Make the Most of Existing Capacity

Adding lanes is the “dumb” solution, because it requires the least amount of thought. You don’t have to do any critical thinking about what’s causing the congestion. But adding lanes is also usually the costliest solution, and the most disruptive to the city, so adding lanes should be the improvement of last resort. That’s not to say it never makes sense. For example, where the 5 drops from five lanes to three lanes in La Mirada, it’s pretty clear that the inconsistent number of lanes is the source of congestion. (Note that theoretically, you could fix this by adding lanes in LA County or removing lanes in Orange County. If we want to do the latter, that’s fine, but we need to explain how we will accommodate the travel demand.)

However, in many cases, congestion is being caused by deficient design on the existing freeway. These issues should always be analyzed and addressed before adding lanes. The most common deficient design feature is inadequate weaving distance. This is a major source of congestion on many older urban freeways, which were built when the understanding of freeways was primitive, and have entrance and exit ramps placed too close together. Some examples of this in Los Angeles are the 10 between Western and the East LA interchange, the 110 between Florence and Adams, the 101 from the East LA interchange to the Hollywood Split, the 405 between Inglewood and the 110, and the horrible weaves on the 110 between the 10 and the Downtown exit, and between 3rd St and the Four-Level.
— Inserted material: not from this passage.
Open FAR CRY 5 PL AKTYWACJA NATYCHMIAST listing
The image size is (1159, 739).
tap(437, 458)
There are three options for addressing weaving problems caused by close interchange spacing:

  • Eliminate some of the on and off ramps to increase interchange spacing. This is the cheapest option, and it may be possible to recoup some costs by selling the old ROW.
  • Add auxiliary lanes or collector-distributor lanes. This is a moderate cost option aimed at easing, but not eliminating the weave.
  • Braid the ramps. This is an expensive solution requiring bridges, and probably ROW.

There are two key questions in choosing an option: how important is it to provide ramps to all these surface streets, and how much money do you want to spend? If you really need access to all the streets, auxiliary or C-D lanes will help. Braided ramps should be reserved for only the heaviest volume locations.
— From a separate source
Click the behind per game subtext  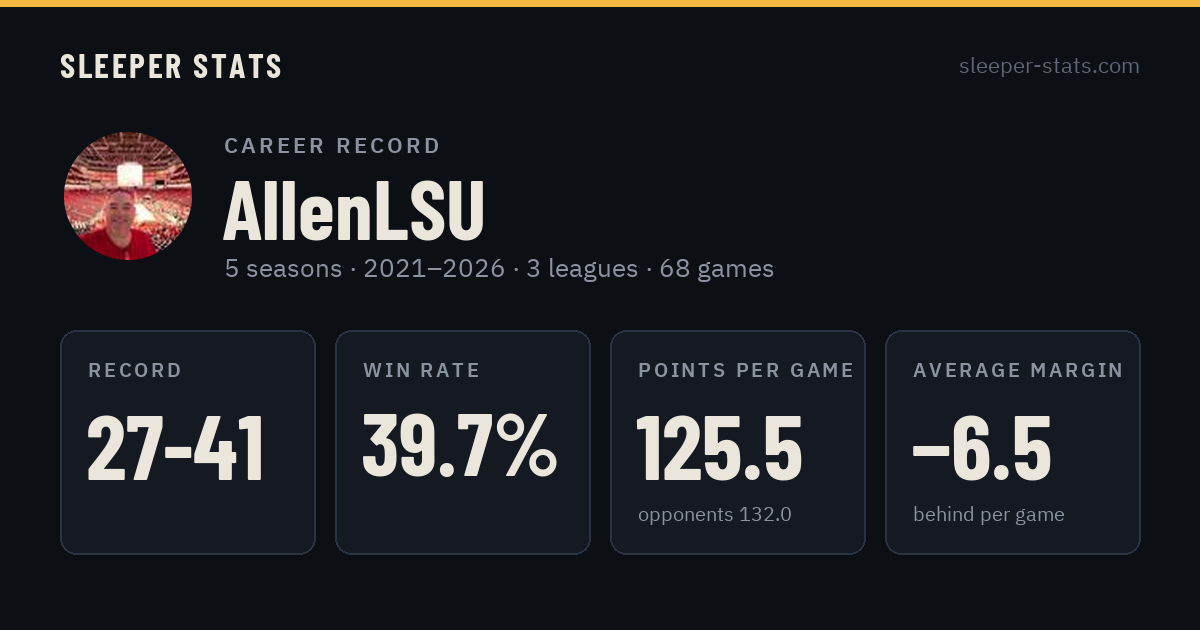(989, 515)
In general, I think removing ramps is underappreciated as a viable option. You help solve your freeway congestion problem. You save money. And you get to remove through traffic from neighborhood streets that probably shouldn’t have had ramps in the first place. If your interchanges are less than a mile apart, odds are you’re dumping freeway traffic into the wrong places anyway. Removing ramps is a way to improve neighborhoods. What’s not to like? We should be removing more ramps.

There’s also some synergy to be had with the previous two goals. Cloverleaf interchanges inherently have short weaving distances between the loops, so they can also cause congestion. They also take up a lot of ROW. They should be replaced with other interchange designs, preferably tight diamonds or, where the freeway is crossing at a skew, a tight partial cloverleaf. The 710 is littered with 1950s-era cloverleaf setups, so when that project goes forward, they should rebuilt in that manner. As a bonus, turning those interchanges into tight diamonds frees up some ROW that can be sold for commercial development or whatever.


In conclusion, freeway reconstruction projects on the older LA freeways should be looking to do the following:

  • Get rid of ramps where interchanges are too close together.
  • Get rid of loop ramps that waste urban space.
  • Square up ramp junctions and get rid of free right turns to make things safer for pedestrians and bicyclists.

We’ll see these principles in action in a new post soon.